Last Updated on June 27, 2022 by Laura Turner
I am a reapplicant. Those are four words that every reapplicant shies away from and for understandable reasons, having been one myself. Those words are full of fear, self-doubt, and perhaps some shame. And that’s okay.
My journey as a reapplicant was painful. I was waitlisted at my top school the first time around and was reassured that I had a high chance of gaining admission that very year, but still did not make it. The intensity of emotions that followed was more intense than anything I had imagined. But then again, when does life work out the way we expect it to?
Dealing with the devastation of the reapplication process
Let me first start with this.
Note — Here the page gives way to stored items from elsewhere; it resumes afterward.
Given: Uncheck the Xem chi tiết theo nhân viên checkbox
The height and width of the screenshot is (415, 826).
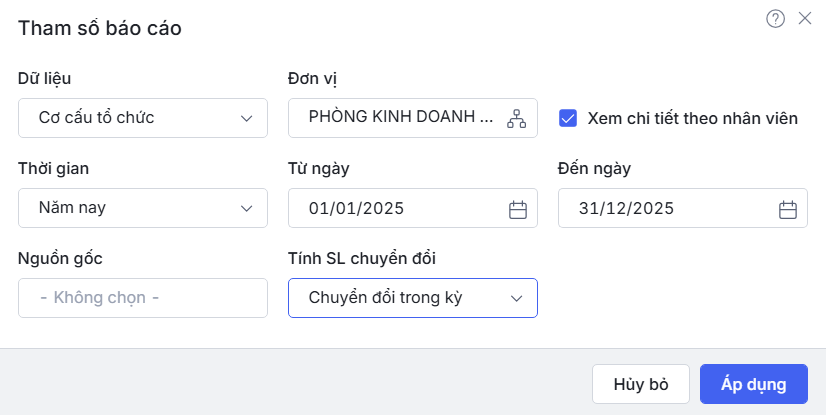Looking at the screenshot, I should point(568,118).
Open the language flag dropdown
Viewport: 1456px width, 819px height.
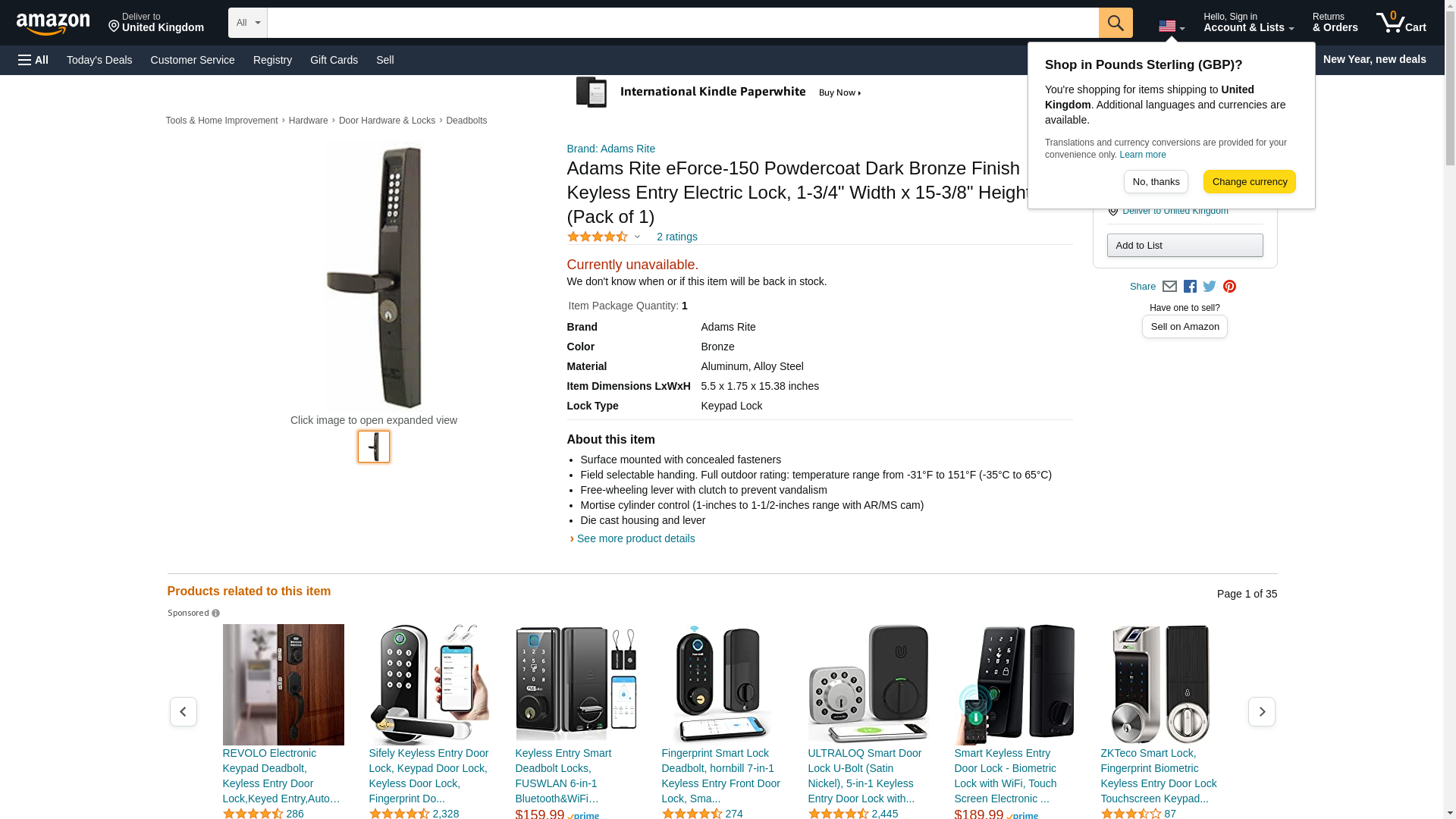1171,27
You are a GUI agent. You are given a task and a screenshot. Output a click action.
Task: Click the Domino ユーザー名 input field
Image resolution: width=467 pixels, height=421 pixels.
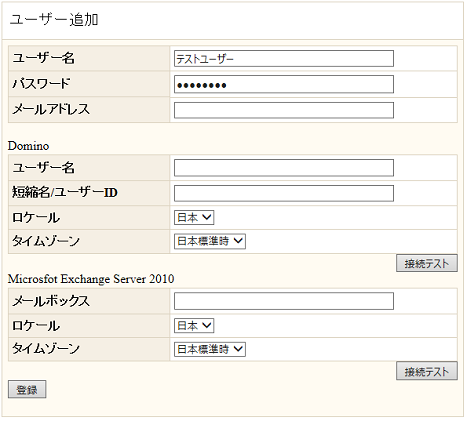[x=284, y=168]
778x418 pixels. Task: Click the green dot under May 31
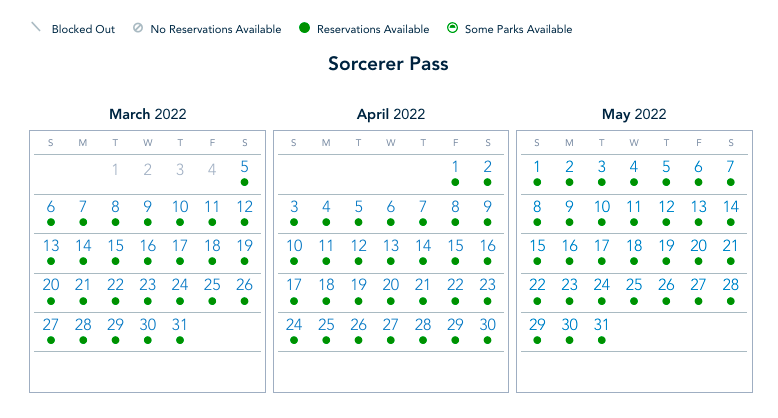(602, 340)
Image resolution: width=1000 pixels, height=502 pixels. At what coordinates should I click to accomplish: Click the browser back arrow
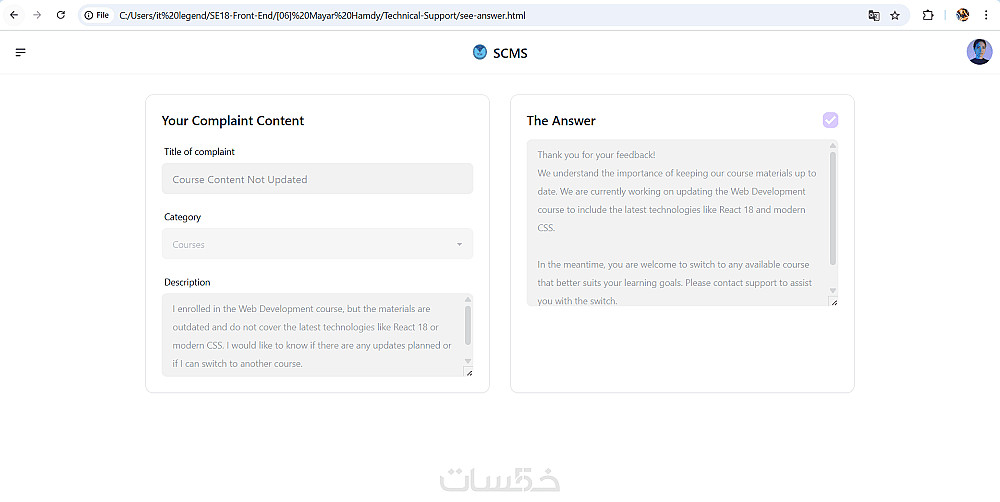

I was incredibly and deeply devastated. My dreams were crumbling down before my very eyes, and after months YEARS of pining for it, the only thing I wanted in my very sheltered life was taken away from me. I have always been a driven girl who goes for what she wants, beats out the competition, scores well on standardized tests, and is awarded scholarships, and I was disappointed in myself. If I had done so well before, what was stopping me now? Why me? I eventually realized that I could not answer these questions. Actually, no one could, so why was I trying to? For the first few months after my rejection was solidified and reality had sunken in, I took it personally. Extremely personally. Everything I touched, did or even experienced, that brought the least bit of joy, I felt I did not deserve. I had not achieved the ONLY thing I had ever so badly wanted. What good was my life, and what good were my efforts if they all went to waste? Why was I dealing with medical school reapplication?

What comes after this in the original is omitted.